Sustained Inhibition of ε Protein Kinase C Inhibits Vascular Restenosis After Balloon Injury and Stenting

Background-epsilon Protein kinase C (epsilon PKC) is involved in vascular smooth muscle cell (VSMC) activation, but little is known about its function in vascular pathology. We aimed at assessing the role of epsilon PKC in the development of restenosis. Methods and Results-Rat models of aortic balloon injury with or without subsequent stenting were used. Rats were treated with the selective epsilon PKC activator psi epsilon receptor for activated protein kinase C (psi epsilon RACK), the selective epsilon PKC inhibitor epsilon V1-2, or saline. Both down-stream cascades of the platelet-derived growth factor receptor via extracellular signal-regulated kinase and Akt, respectively, were evaluated in vivo and in VSMC cultures. Intimal hyperplasia with luminal obliteration developed in saline-treated balloon-injured rat aortas (20.3 +/- 8.0%), and psi epsilon RACK significantly promoted neointima development (32.4 +/- 4.9%, P=0.033), whereas epsilon V1-2 significantly inhibited luminal narrowing (9.2 +/- 4.3%, P=0.039). epsilon PKC inhibition led to significantly reduced VSMC extracellular signal-regulated kinase phosphorylation in vivo, whereas Akt phosphorylation was not markedly affected.
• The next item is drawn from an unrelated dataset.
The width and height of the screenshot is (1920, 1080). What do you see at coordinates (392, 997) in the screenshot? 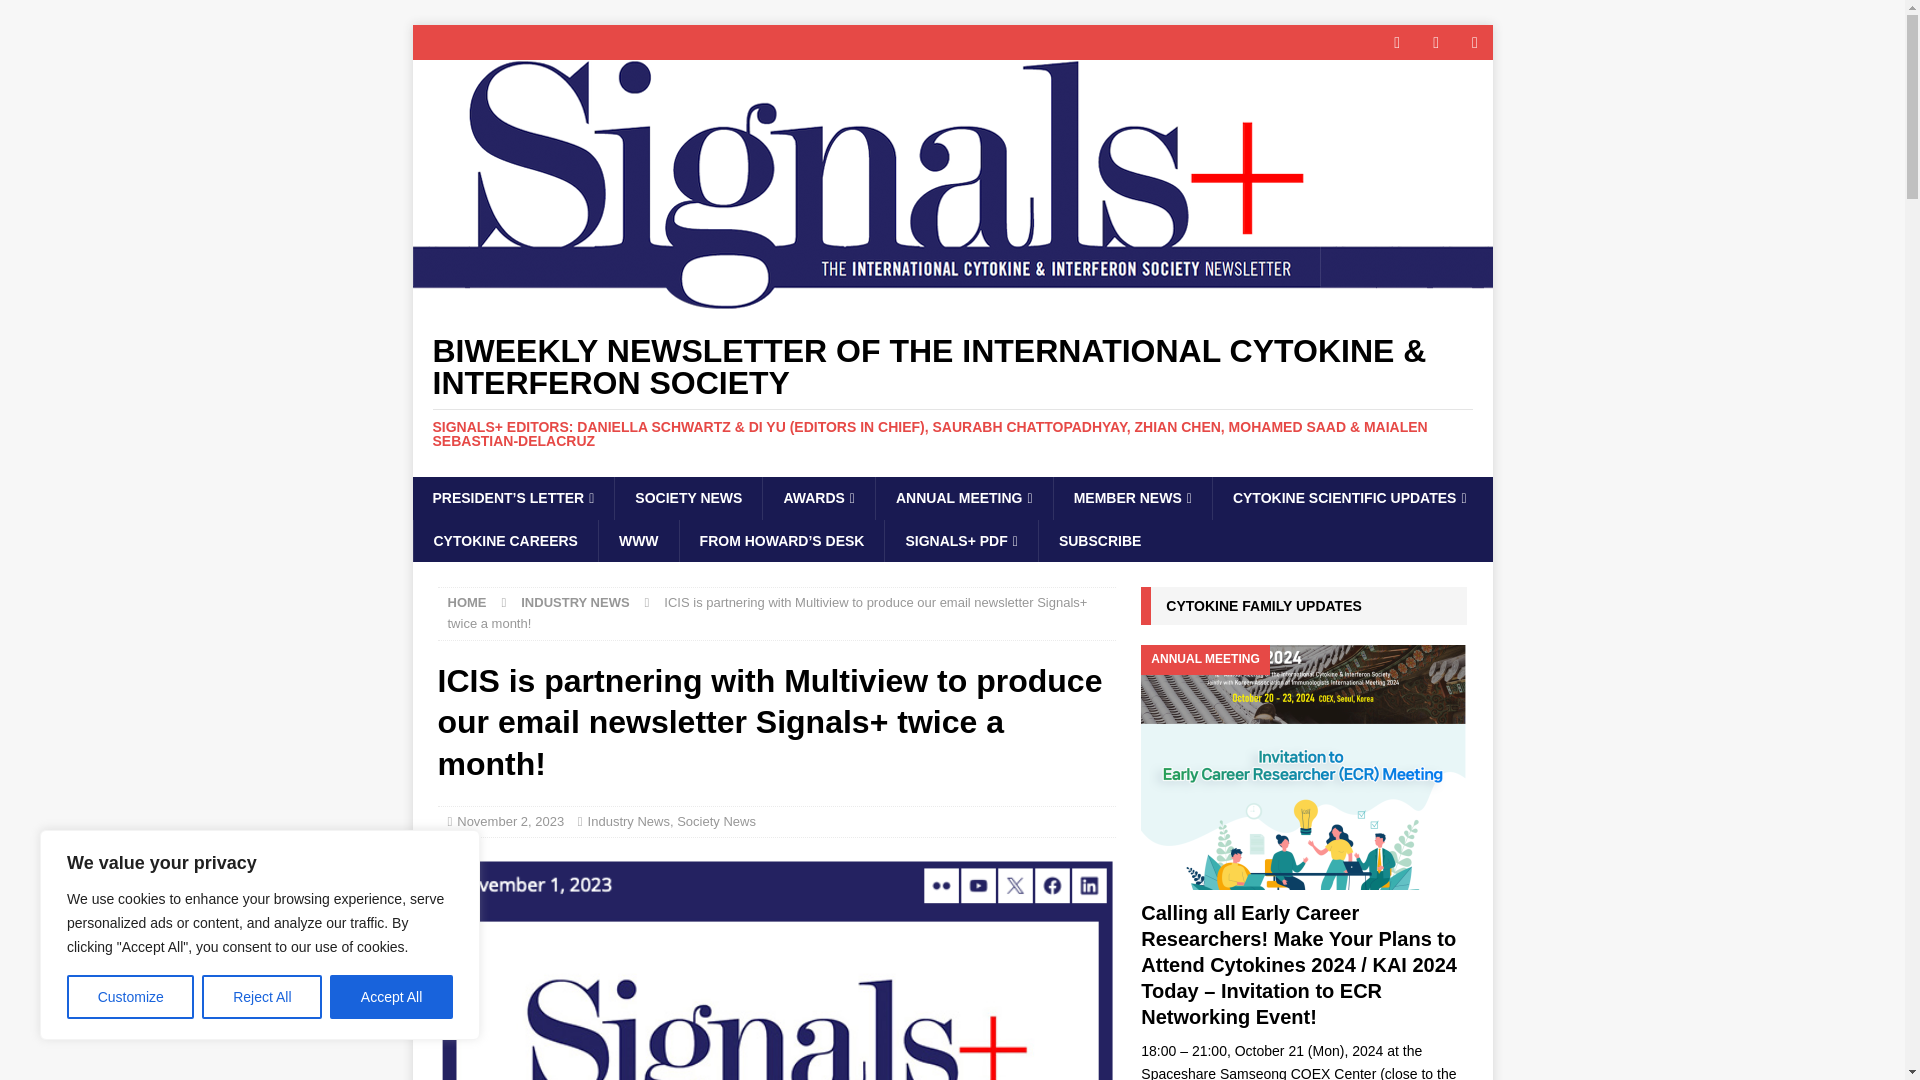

Neointimal proliferation in vivo and platelet-derived growth factor-induced VSMC proliferation/migration in vitro were significantly inhibited by epsilon V1-2. The inhibition of the platelet-derived growth factor pathway was mediated by inhibiting down-stream extracellular signal-regulated kinase and Akt phosphorylation. In vitro, epsilon V1-2 showed inhibitory properties on endothelial cell proliferation, but that did not prevent reendothelialization in vivo. epsilon V1-2 showed proapoptotic effects on VSMC in vitro. After stent implantation, lumina] restenosis (quantified by optical coherence tomography imaging) was significantly reduced with epsilon V1-2 (8.0 +/- 2.0%) compared with saline (20.2 +/- 9.8%, P=0.028). Conclusions-epsilon PKC seems to be centrally involved in the development of neointimal hyperplasia. We suggest that epsilon PKC inhibition may be mediated via inhibition of extracellular signal-regulated kinase and Akt activation. epsilon PKC modulation may become a new therapeutic target against vascular restenosis. (Circulation. 2010;122[suppl 1]:S170-S178.)